Portable chest radiograph shows predominantly left bilateral parenchymal lung involvement, with extensive diffuse consolidation in the left parenchyma and ground-patched ground opaque patches with right patches (Figure 2). A serological test was performed to detect SARS CoV-2 where it presented positive IgM and IgG. Doppler ultrasound of the lower limbs was performed, showing the absence of compressibility in the popliteal vein suggestive of deep vein thrombosis with arterial permeability. Based on the observed findings, the diagnosis of severe bilateral pneumonia due to SARS CoV-2 and phlegmasia cerulean dolens in the lower left limb is established. The patient was admitted and it was decided to start treatment for covid-19 with hydroxychloroquine 400mg and opting for conservative treatment for phlegmasia cerulean dolens with unfractionated heparin 15.000U and intravenous amoxiclineclavulanate 1g. The patient presented poor evolution, dying 5 days after admission.
Discussion
Patients with Covid-19 involvement usually present symptoms of acute respiratory infection.

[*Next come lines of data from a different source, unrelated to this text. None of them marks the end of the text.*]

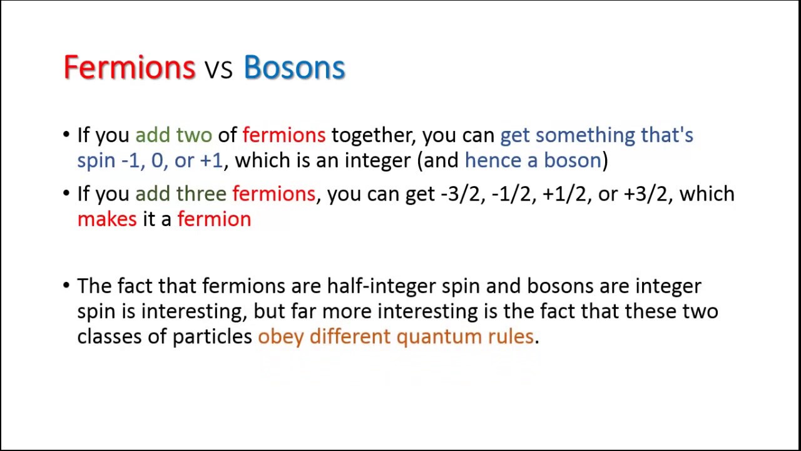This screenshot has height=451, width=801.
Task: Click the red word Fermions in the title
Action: coord(130,67)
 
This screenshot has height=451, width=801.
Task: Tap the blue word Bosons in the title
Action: coord(294,67)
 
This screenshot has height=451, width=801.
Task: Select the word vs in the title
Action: coord(219,70)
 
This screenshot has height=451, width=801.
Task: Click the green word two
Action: coord(194,135)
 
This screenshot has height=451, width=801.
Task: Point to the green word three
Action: coord(202,194)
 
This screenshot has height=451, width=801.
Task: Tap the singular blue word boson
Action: coord(573,160)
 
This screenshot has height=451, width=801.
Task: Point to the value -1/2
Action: coord(511,194)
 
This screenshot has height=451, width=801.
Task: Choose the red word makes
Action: coord(107,219)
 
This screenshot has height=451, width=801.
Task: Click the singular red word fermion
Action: coord(214,219)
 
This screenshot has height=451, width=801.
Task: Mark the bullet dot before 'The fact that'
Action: coord(66,286)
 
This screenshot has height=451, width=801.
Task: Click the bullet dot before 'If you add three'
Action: coord(66,194)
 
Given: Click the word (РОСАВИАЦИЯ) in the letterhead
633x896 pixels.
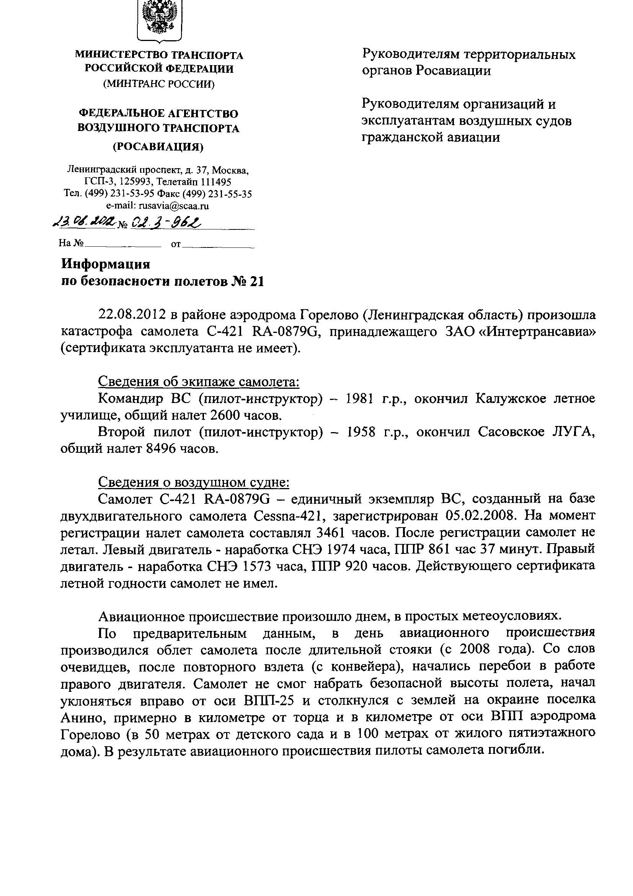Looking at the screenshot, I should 158,147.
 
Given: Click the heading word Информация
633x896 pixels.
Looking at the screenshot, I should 106,264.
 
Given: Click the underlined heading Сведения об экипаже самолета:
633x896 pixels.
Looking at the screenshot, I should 198,381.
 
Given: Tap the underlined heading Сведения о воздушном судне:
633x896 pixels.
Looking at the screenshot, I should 194,483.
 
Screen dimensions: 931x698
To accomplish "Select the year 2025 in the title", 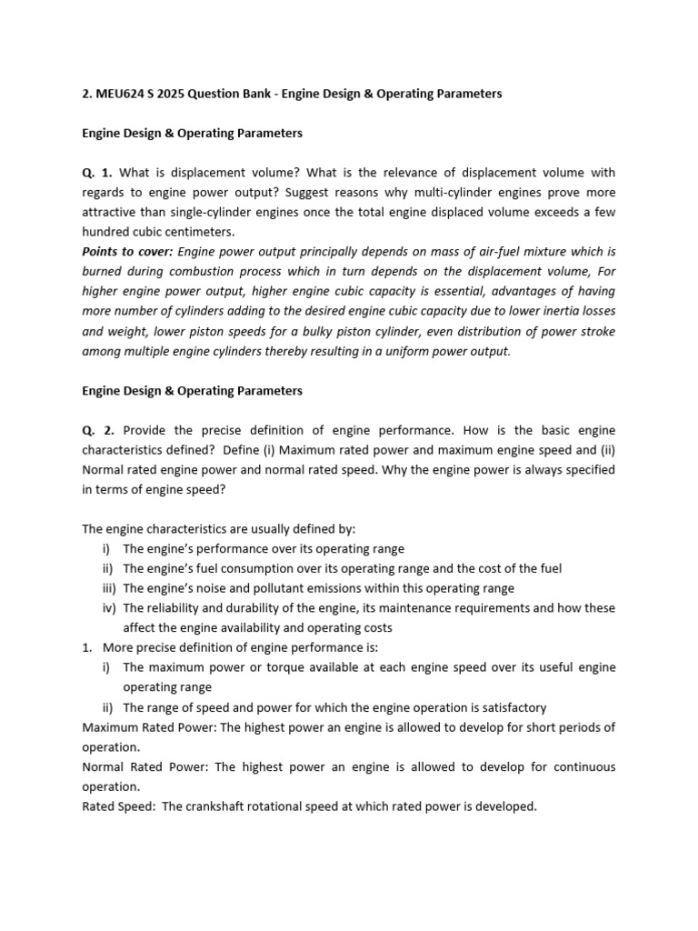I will (172, 94).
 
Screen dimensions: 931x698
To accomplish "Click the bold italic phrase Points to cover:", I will (128, 252).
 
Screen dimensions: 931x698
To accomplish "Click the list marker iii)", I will (109, 588).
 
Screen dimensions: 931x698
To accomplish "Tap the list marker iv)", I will (109, 608).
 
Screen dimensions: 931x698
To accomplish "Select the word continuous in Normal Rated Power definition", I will (583, 766).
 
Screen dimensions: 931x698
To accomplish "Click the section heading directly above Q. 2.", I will (192, 391).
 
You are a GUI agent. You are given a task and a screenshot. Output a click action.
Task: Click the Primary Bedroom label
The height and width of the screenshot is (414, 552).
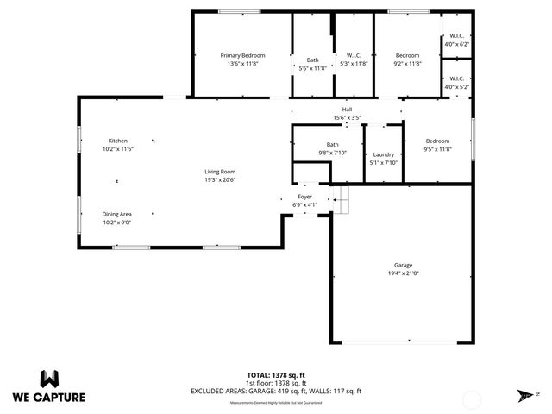[242, 55]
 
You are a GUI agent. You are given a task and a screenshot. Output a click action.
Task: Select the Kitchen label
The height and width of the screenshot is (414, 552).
[117, 141]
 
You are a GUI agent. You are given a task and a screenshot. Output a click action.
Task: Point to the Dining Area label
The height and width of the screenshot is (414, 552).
[117, 213]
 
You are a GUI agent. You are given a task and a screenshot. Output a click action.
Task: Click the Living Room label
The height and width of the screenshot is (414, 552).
[220, 172]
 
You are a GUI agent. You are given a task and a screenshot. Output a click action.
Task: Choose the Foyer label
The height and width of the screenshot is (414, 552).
[305, 198]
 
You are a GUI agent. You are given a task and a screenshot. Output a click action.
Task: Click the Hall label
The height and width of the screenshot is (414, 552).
[347, 110]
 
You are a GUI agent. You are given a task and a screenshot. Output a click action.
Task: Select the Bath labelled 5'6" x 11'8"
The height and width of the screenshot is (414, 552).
[312, 60]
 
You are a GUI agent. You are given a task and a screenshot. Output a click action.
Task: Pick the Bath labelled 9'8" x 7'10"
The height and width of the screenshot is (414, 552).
[332, 145]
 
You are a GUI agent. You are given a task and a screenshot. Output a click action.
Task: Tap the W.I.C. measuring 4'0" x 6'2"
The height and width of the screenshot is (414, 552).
[456, 36]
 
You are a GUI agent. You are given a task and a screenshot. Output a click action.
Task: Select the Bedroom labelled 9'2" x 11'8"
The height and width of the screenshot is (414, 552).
[407, 55]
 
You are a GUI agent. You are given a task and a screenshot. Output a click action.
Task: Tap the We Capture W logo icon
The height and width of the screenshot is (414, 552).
[49, 379]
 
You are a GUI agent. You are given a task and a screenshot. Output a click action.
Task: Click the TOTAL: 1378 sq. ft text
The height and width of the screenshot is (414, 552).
[275, 376]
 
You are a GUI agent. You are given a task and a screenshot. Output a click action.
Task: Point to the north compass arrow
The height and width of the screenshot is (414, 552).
[524, 395]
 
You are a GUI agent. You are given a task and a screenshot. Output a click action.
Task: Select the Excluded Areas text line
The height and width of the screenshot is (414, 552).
[275, 391]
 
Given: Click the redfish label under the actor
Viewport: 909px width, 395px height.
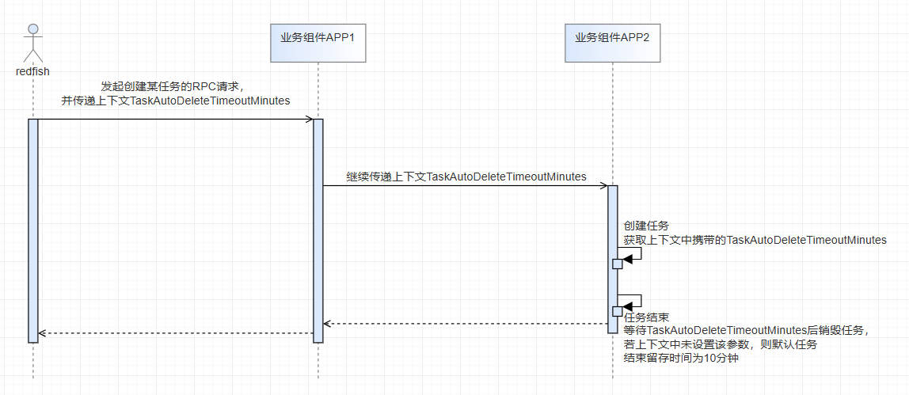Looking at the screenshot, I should tap(32, 71).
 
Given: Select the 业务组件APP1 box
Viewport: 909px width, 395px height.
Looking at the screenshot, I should tap(318, 42).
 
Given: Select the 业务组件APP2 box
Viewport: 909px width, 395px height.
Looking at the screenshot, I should tap(612, 42).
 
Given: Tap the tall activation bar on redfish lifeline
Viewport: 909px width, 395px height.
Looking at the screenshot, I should tap(32, 230).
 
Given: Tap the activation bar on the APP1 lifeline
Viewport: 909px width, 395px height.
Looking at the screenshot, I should tap(318, 230).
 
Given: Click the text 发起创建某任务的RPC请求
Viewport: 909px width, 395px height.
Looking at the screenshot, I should tap(175, 85).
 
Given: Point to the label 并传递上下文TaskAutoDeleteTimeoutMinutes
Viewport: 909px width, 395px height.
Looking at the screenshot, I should tap(175, 101).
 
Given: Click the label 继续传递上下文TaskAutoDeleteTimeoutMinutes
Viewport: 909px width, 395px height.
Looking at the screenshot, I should tap(466, 177).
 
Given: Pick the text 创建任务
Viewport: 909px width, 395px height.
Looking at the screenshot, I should tap(641, 226).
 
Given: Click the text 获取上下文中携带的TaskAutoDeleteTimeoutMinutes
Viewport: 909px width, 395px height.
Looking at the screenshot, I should tap(755, 239).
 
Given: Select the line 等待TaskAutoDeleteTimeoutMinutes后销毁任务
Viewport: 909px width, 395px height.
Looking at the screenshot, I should tap(747, 331).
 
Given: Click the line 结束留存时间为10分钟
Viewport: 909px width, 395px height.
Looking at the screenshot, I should tap(680, 358).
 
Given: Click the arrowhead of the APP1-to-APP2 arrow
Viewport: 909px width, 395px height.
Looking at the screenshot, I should tap(603, 186).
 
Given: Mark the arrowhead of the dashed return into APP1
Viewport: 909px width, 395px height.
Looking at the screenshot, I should tap(327, 323).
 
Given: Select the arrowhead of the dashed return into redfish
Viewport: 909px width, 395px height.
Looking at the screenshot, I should tap(42, 333).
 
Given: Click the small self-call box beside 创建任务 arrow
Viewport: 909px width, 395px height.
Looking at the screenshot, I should tap(618, 264).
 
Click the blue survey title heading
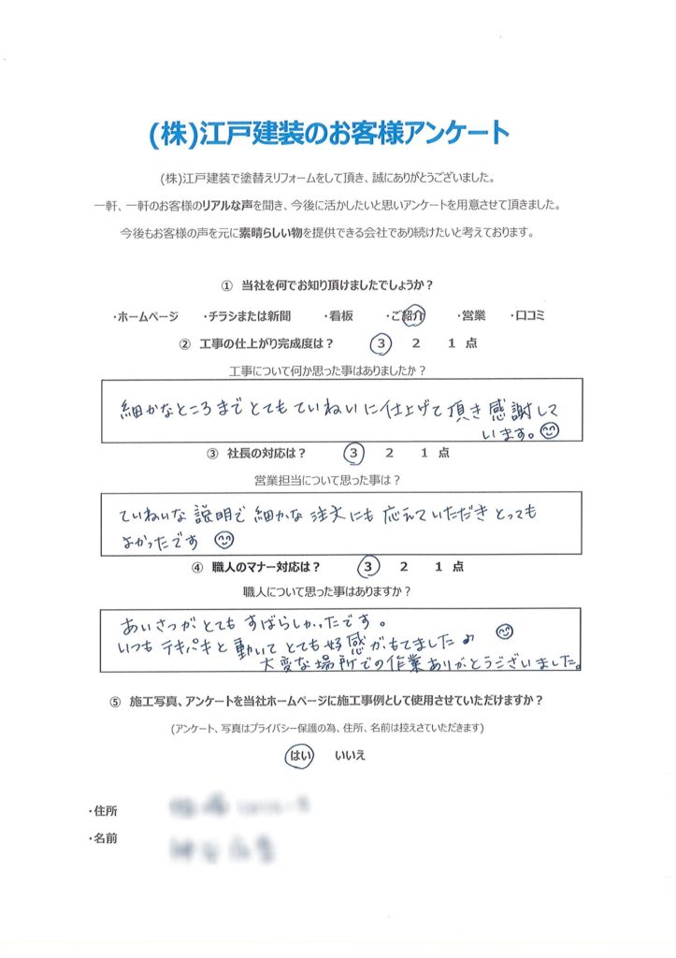click(329, 134)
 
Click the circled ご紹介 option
click(409, 316)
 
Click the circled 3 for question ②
click(379, 344)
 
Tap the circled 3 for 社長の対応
click(353, 454)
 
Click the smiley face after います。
click(550, 430)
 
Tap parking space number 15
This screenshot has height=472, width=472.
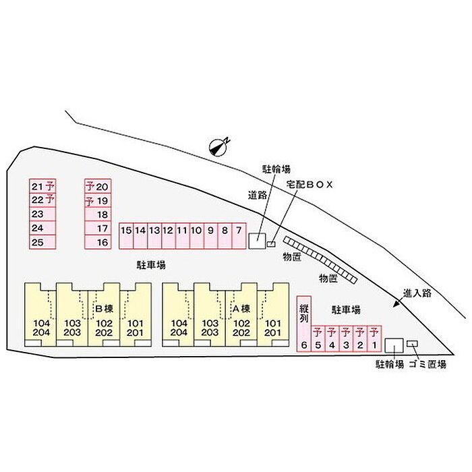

Venous Thromboembolic Disease (VTE) in hospitalized patients with Covid-19 is an emerging problem, affecting between 15% and 31% in the first 14 days of infection [6,7] Immobilization caused by the disease, dehydration, acute inflammatory status, and the presence of other cardiovascular risk factors are common in patients with Covid-19. This, along with possible endothelial cell damage due to virus binding to the ACE2 receptor, may increase the risk of VTE. Clotting disorders occur relatively frequently among Covid-19 patients, especially those with severe disease. Elevated D-dimer levels may reflect the severity of infection and are associated with complications in patients with community-acquired pneumonia [4]. Phlegmasia cerulea dolens is a rare and serious manifestation of massive venous thrombosis. Its classic presentation is based on intense pain, significant edema, and cyanosis [8]. It is associated with a high amputation rate (50%), pulmonary embolism (22%) and a mortality rate of over 40% [9].
Conclusion
Thromboembolic disease has been highly described in relation with covid-19. This case illustrates the importance of being vigilant of symptoms of thrombosis to prevent severe associated complications.
Conflict of Interests
The authors declare that they have no known competing financial interests or personal relationships that could have appeared to influence the work reported in this paper.